Sunday, March 1, 2020

Moscow Mistakenly Continues to View North Ossetia as Its Ally in the North Caucasus, Ingush Writer Says


Paul Goble

            Staunton, February 26 – Just as many in Europe and the US view countries in other regions whose populations are predominantly Christian as more likely to be on their side than those with non-Christian majorities, so too Russians have long considered the predominantly Orthodox Christian Ossetians as Russia’s “advance post” in that Muslim area.

            That has had the effect of leading the central Russian government not only to tilt in South Ossetia’s direction but also to overlook Ossetia’s actions both toward other North Caucasus republics and their Muslim populations and against Moscow as doing World War II when far more Ossetians joined the Germans than did Ingush.

            It may now have an additional and possibly more compelling reason to back North Ossetia: its desire to continue to project Russian influence and power into South Ossetia, the breakaway republic whose de facto independence Vladimir Putin engineered by invading the Republic of Georgia in August 2008.
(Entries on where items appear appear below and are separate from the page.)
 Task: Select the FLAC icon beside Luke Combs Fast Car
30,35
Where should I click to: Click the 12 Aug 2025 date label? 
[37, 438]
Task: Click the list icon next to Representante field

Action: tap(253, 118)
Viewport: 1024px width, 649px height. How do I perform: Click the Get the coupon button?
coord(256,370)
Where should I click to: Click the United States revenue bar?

            As a result, Ingush commentator Magomed-Rashid Pliyev says, North Ossetia’s  neighbors in general and Ingushetia in particular have suffered from Ossetian imperial ambitions and the Russian authorities have responded either by ignoring what the Ossetians have been doing or blaming their victims (6portal.ru/posts/изнанка-форпоста-россии-на-северном/).

            Many know about the conflict between North Ossetia and Ingushetia in 1992 over the former’s refusal to follow Soviet law and return the land that Ossetia absorbed from Ingushetia when the latter was disbanded at the time of the deportation of the Ingush in 1944. But fewer are aware of the pre-history of that policy.
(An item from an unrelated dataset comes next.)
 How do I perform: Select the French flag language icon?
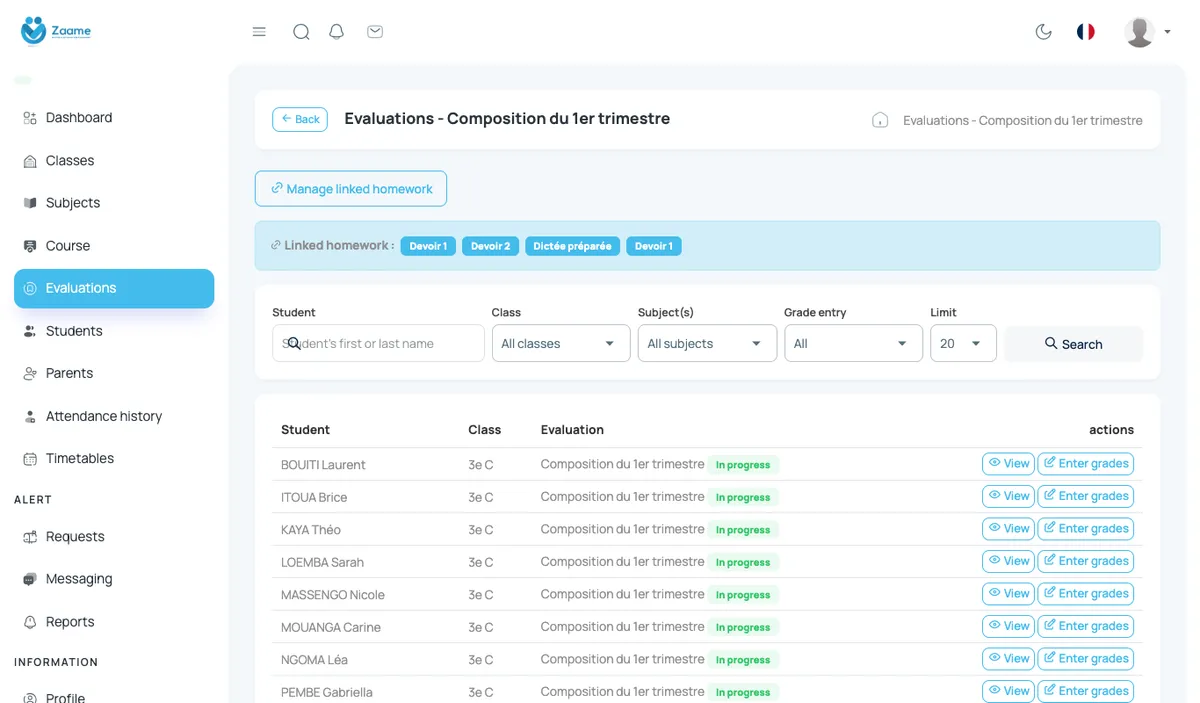[x=1086, y=32]
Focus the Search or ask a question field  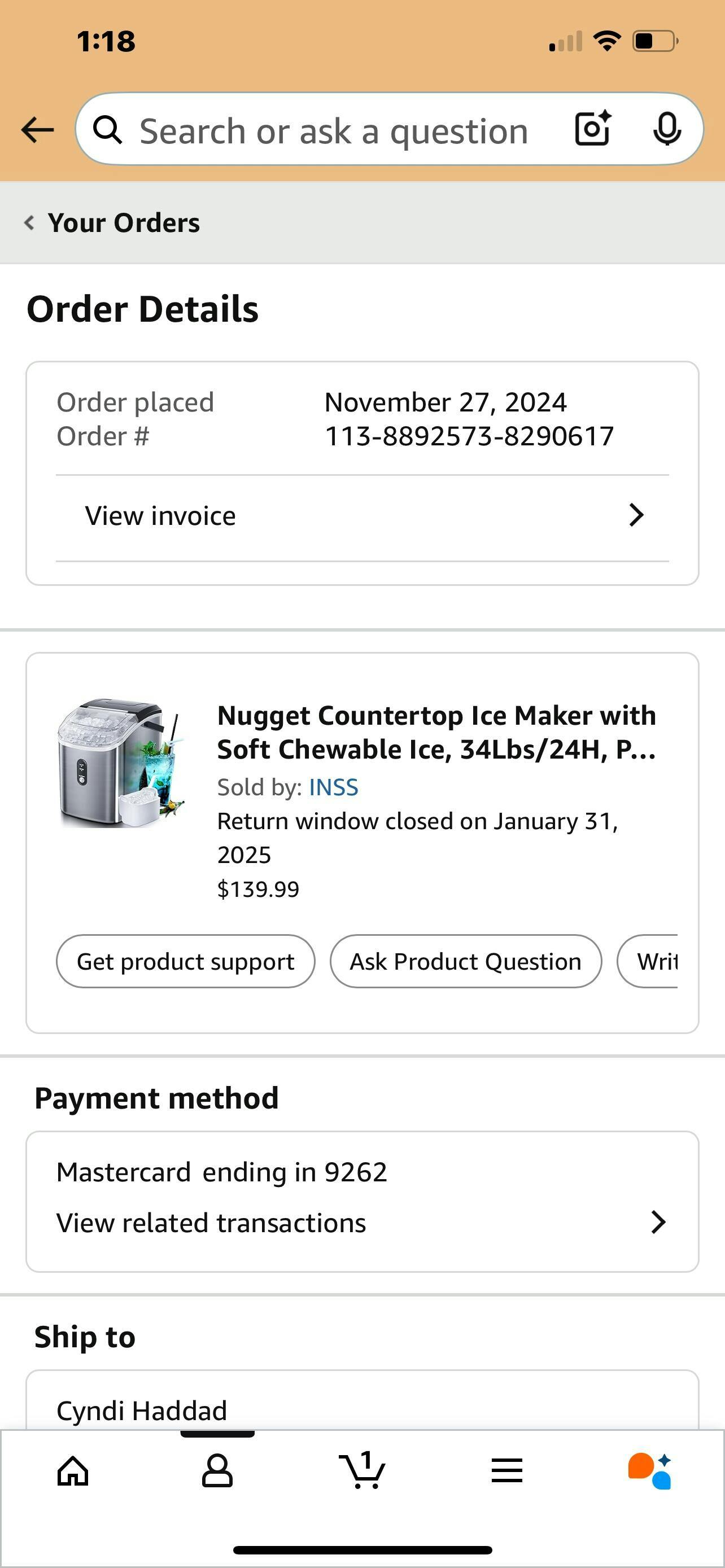click(x=334, y=131)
            “With the disintegration of the Mountaineer Republic and the formation of the Ingush and Ossetian autonomies [in the 1920s], Pliyev says, “Ossetia openly began to aspire to Ingush lands in order to create in the North Caucasus ‘Greater Alania.’” Ossetian leaders called for the forcible resettlement of Ingush and the formation of the binational Chechen-Ingush republic to make it more difficult for the Ingush to block Ossetian moves.
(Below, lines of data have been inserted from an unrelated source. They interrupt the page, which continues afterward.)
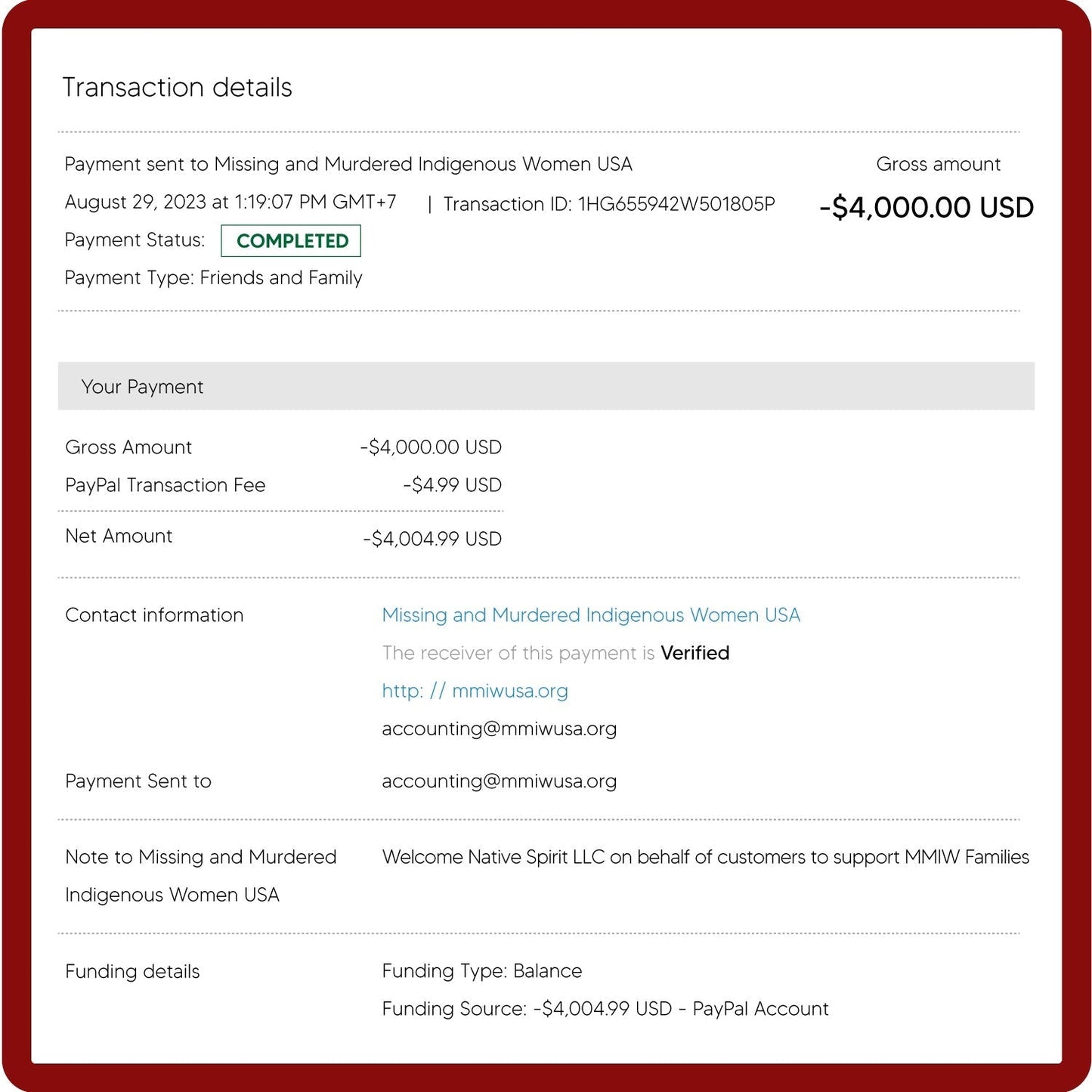Click the Gross Amount row label
Viewport: 1092px width, 1092px height.
click(x=128, y=447)
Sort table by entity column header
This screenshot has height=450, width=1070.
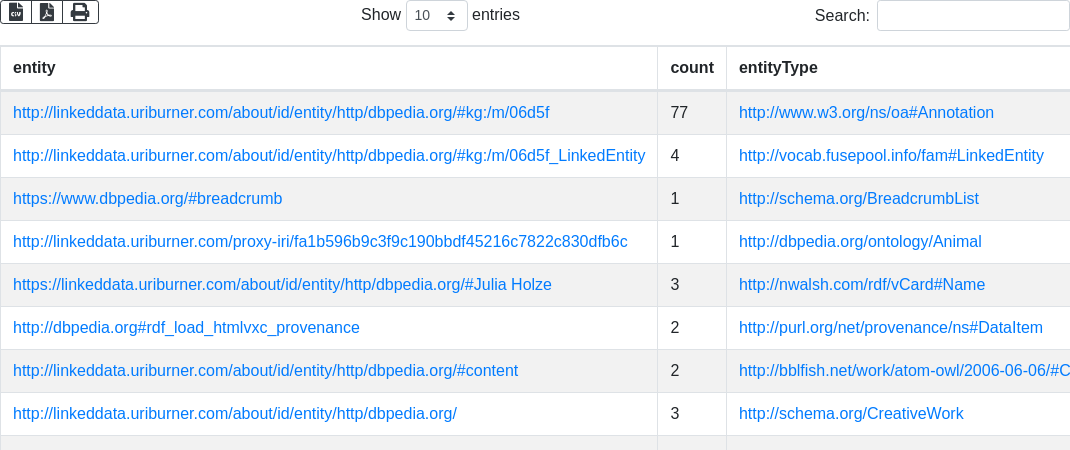pos(34,68)
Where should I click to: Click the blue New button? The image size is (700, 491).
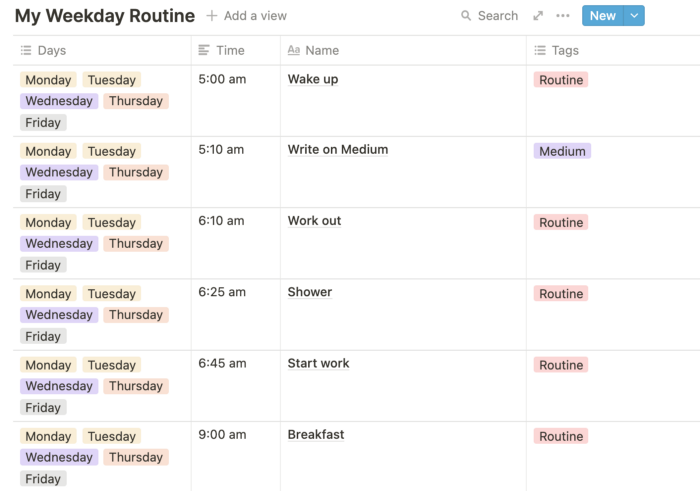tap(603, 16)
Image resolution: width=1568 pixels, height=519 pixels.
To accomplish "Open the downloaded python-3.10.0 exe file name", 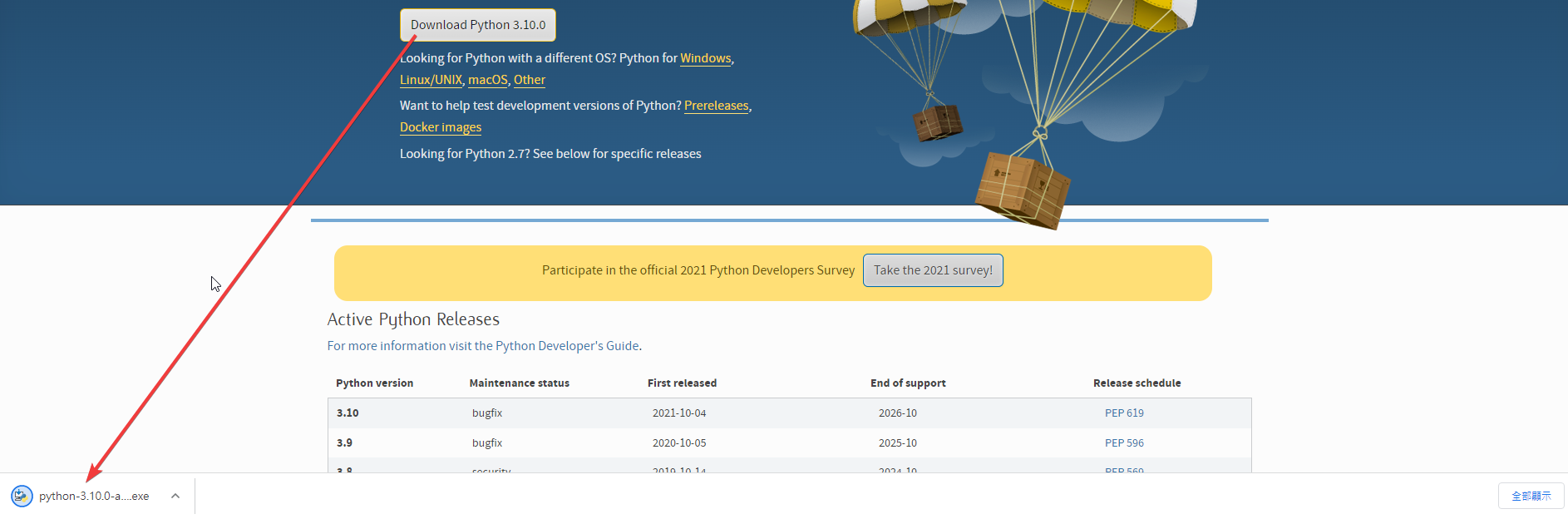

            With deportation, he continues, “the alliance of Ossetia and Stalin or Stalin and Ossetia continued to follow its plan for the seizure of Ingush territories. In 1949, Ossetia leaders spoke openly about how Stalin had allowed Ossetia to increase its territory “up to 50 percent” and treated that as something permanent.
           
            When the Ingush deportees were returned and their republic was restored, the commission overseeing the restoration of the Chechen-Ingush ASSR, which was headed by Armenian Anastas Mikoyan, decided not to give back to the Ingush either the Prigorodny or the Malgobek districts. And Ossetia blocked the return of Ingush to these areas.

            According to Pliyev, the Ossetians routinely exploited Moscow’s positive feelings toward them as a Christian republic in a sea of Muslims even when they violated Soviet law and demonstrated against Moscow as they did violently in 1980. And they got away with it because Moscow didn’t want to lose its “advance post” in the region.

            Despite Ossetian claims, “Ossetia has never been an advance post of Russia: neither in tsarist Russia nor in the Soviet period.” Compelling documentation of one aspect of this is a new book by Lors Darlyasky, Ossetians in the Service of the Third Reich (in Russian; Moscow: 2019).

            Among the facts he produces one is especially damning. A list of prisoners in Soviet camps at the end of 1941 who had behaved in a traitorous fashion during the German advance was headed by Ossetians. More people from that nationality worked for the Nazis than any other up to that point. There were no Chechens, Ingush, ethnic Russians or Jews on the list.

            Yet, Pliyev says with regret, Stalin deported the Ingush and the Chechens but continued to view as have his successors Ossetians as Russia’s reliable allies.

            Meanwhile, in another development that likely points to Ingushetia’s weakening position with respect to Moscow, regional experts whom Kavkaz-Uzel surveyed said that Ramzan Kadyrov had restored the public commemoration of the date of the deportation of the Vaynakh peoples in his republic because, he again feels himself in a strong position (kavkaz-uzel.eu/articles/346360/).